Olympio largely pursued a policy of connecting Togo with Britain, the United States and other Western Bloc countries. In 1962, he visited the United States and had a friendly meeting with President John F. Kennedy. In many respects, Olynpio was a cultural link between British and French West Africa; he spoke both languages fluently and connected with the elites in both circles.

==== Togo–Ghana relations ====
One of the defining dynamics during Olympio's presidency was the tense relationship between Ghana and Togo. Kwame Nkrumah and Olympio were initially allies working together to gain independence for their neighbouring countries; however, the two leaders split when fighting over the western part of the German colony, which had become part of the British Gold Coast and eventually part of Ghana. The division resulted in splitting up the land of the Ewe people. Nkrumah proposed openly that Togo and Ghana dissolve the colonial borders and unite, while Olympio sought to have the eastern part of the German colony returned to Togo. The relationship became quite tense, with Olympio referring to Nkrumah as a "black imperialist" and Nkrumah repeatedly threatening Olympio's government.

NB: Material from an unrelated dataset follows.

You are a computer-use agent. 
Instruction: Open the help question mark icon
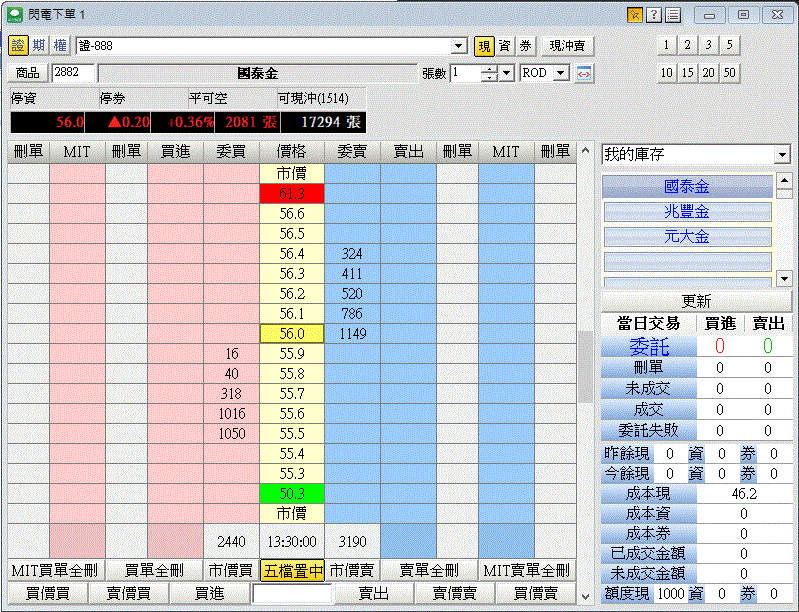[653, 14]
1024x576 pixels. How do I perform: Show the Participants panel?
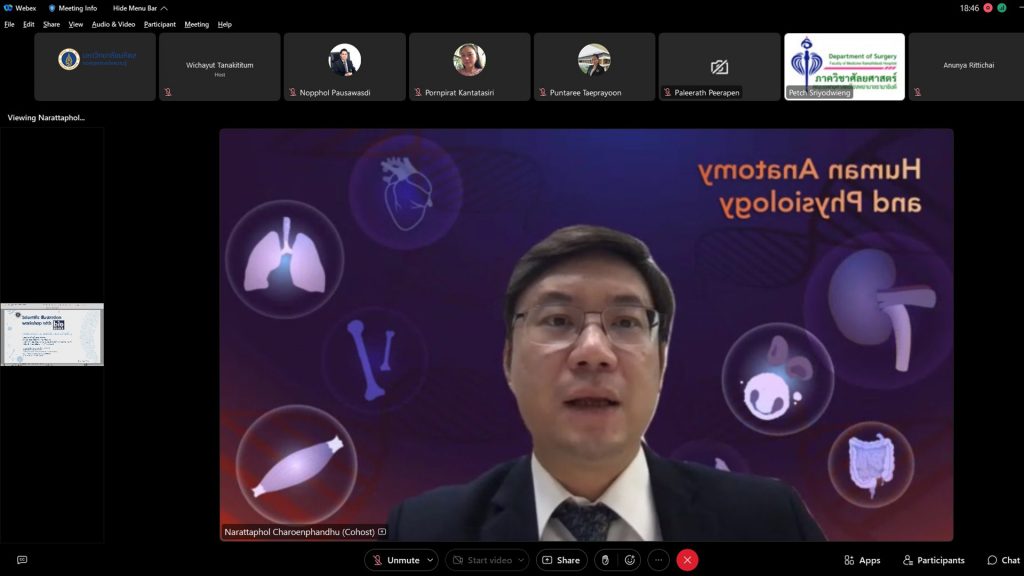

Relations between the two countries deteriorated after 1961 with multiple assassination attempts against each leader resulting in accusations against the other leader and domestic repression leading to refugees receiving support from the other country. Exiles opposing Nkrumah organized in Togo and exiles opposing Olympio organized in Ghana creating a very tense atmosphere.

==== Togo–France relations ====
The French initially treated Olympio with significant hostility during the transition to independence and later, after Olympio became President in 1961, the French became concerned that he was largely aligned with British and American interests. Olympio adopted a unique position for early independent African leaders of former French territories. Although he tried to rely on little foreign aid, when necessary he relied on German aid rather than French aid. He was not part of the alliances between France and their ex-colonies (notably not joining the African and Malagasy Union) and fostered connections with former British colonies (namely Nigeria) and the United States. Eventually, he began to improve relations with France and when relations with Ghana were at their most tense, he secured a defense pact with the French in order to ensure protection for Togo.

=== Domestic politics ===
Domestic politics was largely defined by Olympio's efforts to restrain spending and develop his country without being reliant on outside support and repression of opposition parties.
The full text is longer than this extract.